Do the words reparation and renovation stress you out a little? Do you roll your eyes just thinking about the cost and inconvenience of hiring a contractor for another home project? Who knows, maybe you’ll learn to like those outdated kitchen cabinets, right? Wrong. Do your kitchen a much-needed favor and do it yourself. It’s not hard and you’ll save money to put toward your next labor of love. By refacing (not replacing) those ugly cabinets yourself, you’ll get admirable results for a reasonable price AND some well-deserved handyman cred from friends and family. Not sure where to begin? Read on…

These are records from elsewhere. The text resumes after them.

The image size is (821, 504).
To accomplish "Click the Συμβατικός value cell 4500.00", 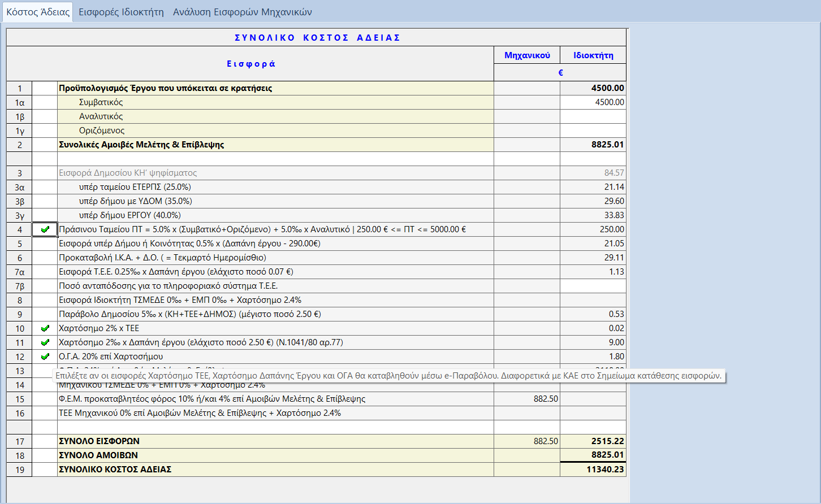I will [x=593, y=102].
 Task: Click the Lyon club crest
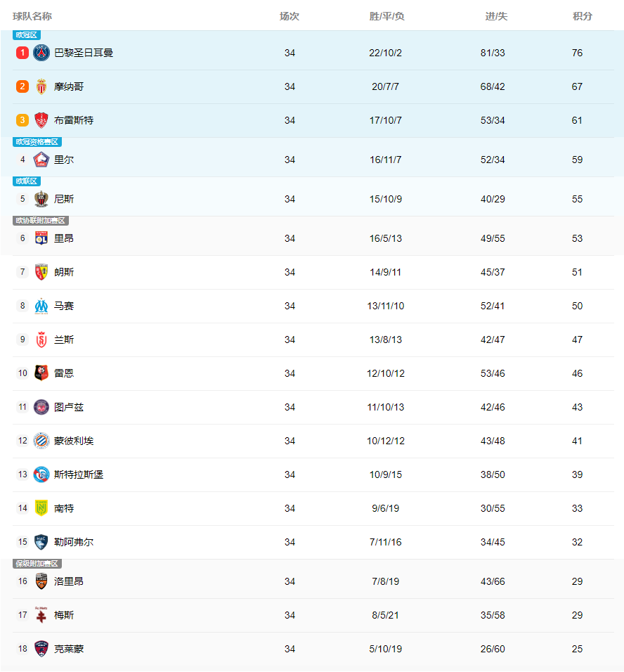coord(41,238)
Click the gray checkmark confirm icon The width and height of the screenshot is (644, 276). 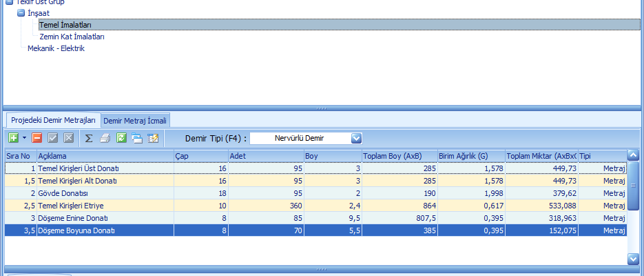(x=53, y=138)
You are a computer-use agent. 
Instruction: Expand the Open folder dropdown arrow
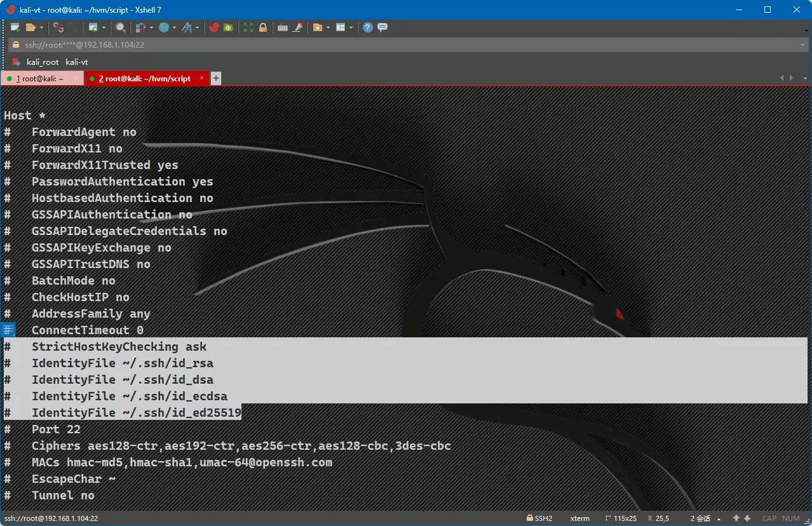coord(42,27)
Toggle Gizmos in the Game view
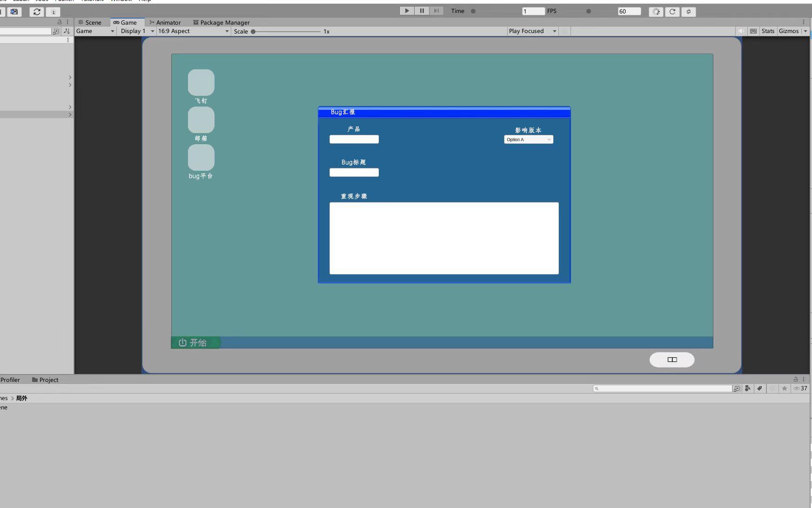This screenshot has height=508, width=812. click(788, 31)
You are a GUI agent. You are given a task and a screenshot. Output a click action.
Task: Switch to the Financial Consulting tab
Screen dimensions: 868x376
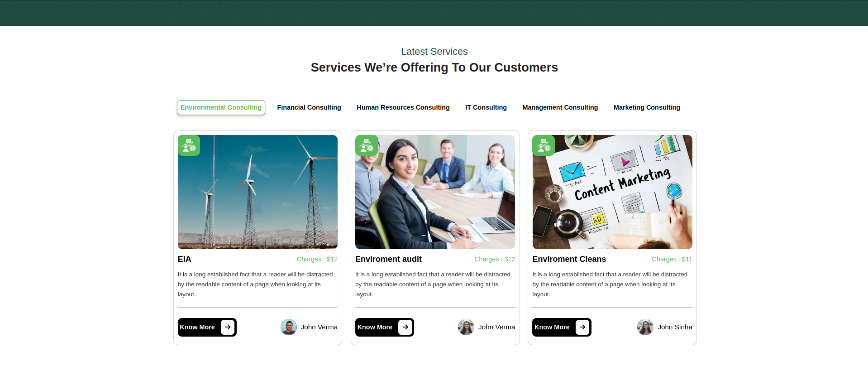tap(309, 107)
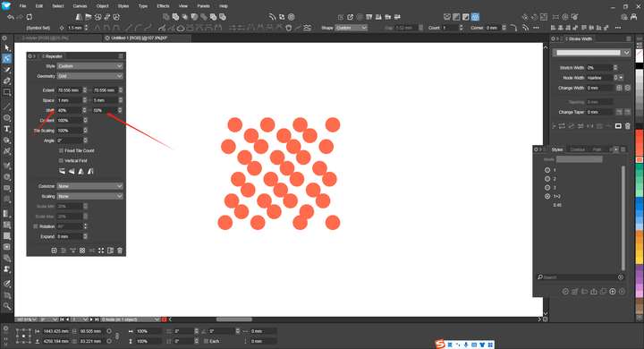The width and height of the screenshot is (644, 349).
Task: Switch to the Styles tab
Action: pyautogui.click(x=557, y=149)
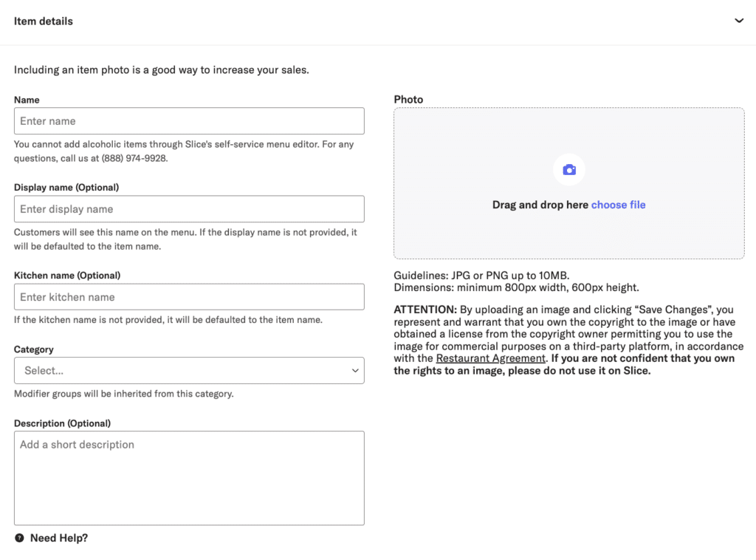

- Wood veneer of choice (amount based on cabinet measurements)
- Stain of choice
- Matching wood veneer tape
- Medium grit sand paper
- Wood glue
- Wood putty to match stain
- Water-based polyurethane
- Nail gun with 5/8” brads or hammer and nails
- Razor knife
- Block plane
- Tack cloth
- Measuring tape
- New hardware (or shine up the old)
Step 1 –
Remove all cabinet doors, drawers, and hardware. If you have flat-front doors, you’re in luck because it will be much easier to reface them. But if your cabinet has raised panels or any decorative details, you might consider buying new, unfinished doors and staining them yourself to match the rest of the cabinets. Otherwise, you’ll be sanding up a storm to remove the old paint or stain from the cracks and crevices, which is pretty time-consuming, but definitely doable. Still willing to work with the old ones? Read on…
Step 2 –
Sand all exterior surfaces of the old cabinets. There’s no need to sand off all the finish, just enough to scuff it up so the wood veneer will adhere to it. Then wipe everything down with a tack cloth to remove any pesky dust.
Step 3 –
Start on the side panels for practice where any goof-ups won’t be as noticeable until you get the hang of it. Then carefully measure the panels and cut the veneer. Measure twice and cut once is a smart rule to remember. And it’s always wise to leave a little room for overlap since you can easily trim it after. Next, apply a thin layer of wood glue to the side panels. Working from top to bottom to avoid unsightly bubbles in the middle of the pane, use a nail gun with 5/8” brads (or use cabinetry nails if you don’t have a nail gun) to secure the veneer. Be sure to sink them just below the surface and fill the tiny holes with wood putty that matches your stain-of-choice. Finally, use a block plane to trim the edges of the veneer.
Step 4 –
By now, you’re ready to move front and center. Again, carefully measure and cut. You’ll need a sharp razor knife to cut the veneer to size for the narrow, horizontal rails and the vertical stiles. Apply the thin layer of glue, secure your pre-cut veneer pieces, and trim all the edges flush with the sides.
Step 5 –
Reface the cabinet doors, following the same procedure. And don’t forget – measure twice, cut once AND work from top to bottom with the nails or brads. Once secure, an easy time-saver to consider is using matching wood veneer tape for the door edges. Just heat the tape with a clothes iron to get the pre-glued backing good and sticky and then adhere it the edges, pressing firmly to smooth it. Now your exterior should be looking ALMOST good as new!
Step 6 –
But don’t forget about the interior. Use a soft paintbrush or rag and apply a generous coat of your stain-of-choice and allow it to dry completely. Then add a second coat to even out any discoloration. Once it’s all completely dry, you can close the doors and finish the exterior facelift.
Step 7 –
Apply two coats of stain to the cabinet doors, drawer fronts, wood pieces, and moldings, allowing dry time between them. Don’t they look amazing? You’re almost done!
Step 8 –
Finish the facelift with three coats of polyurethane. Your kitchen cabinets take a beating from heat, steam, and splatters so you want to be sure they’re thoroughly protected. Water-based polyurethane is the way to go because it’s odor-free and easier to spread than oil-based. And it dries faster, allowing you to finish all three coats in the same day. Be sure to always brush it on in the same direction as the wood grain and don’t slap it on too thick or you’ll get those unsightly air bubbles. Once the first coat is completely dry, lightly sand all surfaces, wipe off the dust with a tack cloth, and apply the second coat. Repeat the same steps for the third and final coat. LET IT DRY COMPLETELY.
Step 9 –
Put the doors back on and the drawers back in. And finally, drill some holes, and attach the hardware. You might want to treat yourself to brand-new, shiny hardware to really make the most of your fabulous facelift.
Step 10 –
You’re done! Grab a beer (or your beverage of choice). Enjoy the satisfaction of DIY success and savings!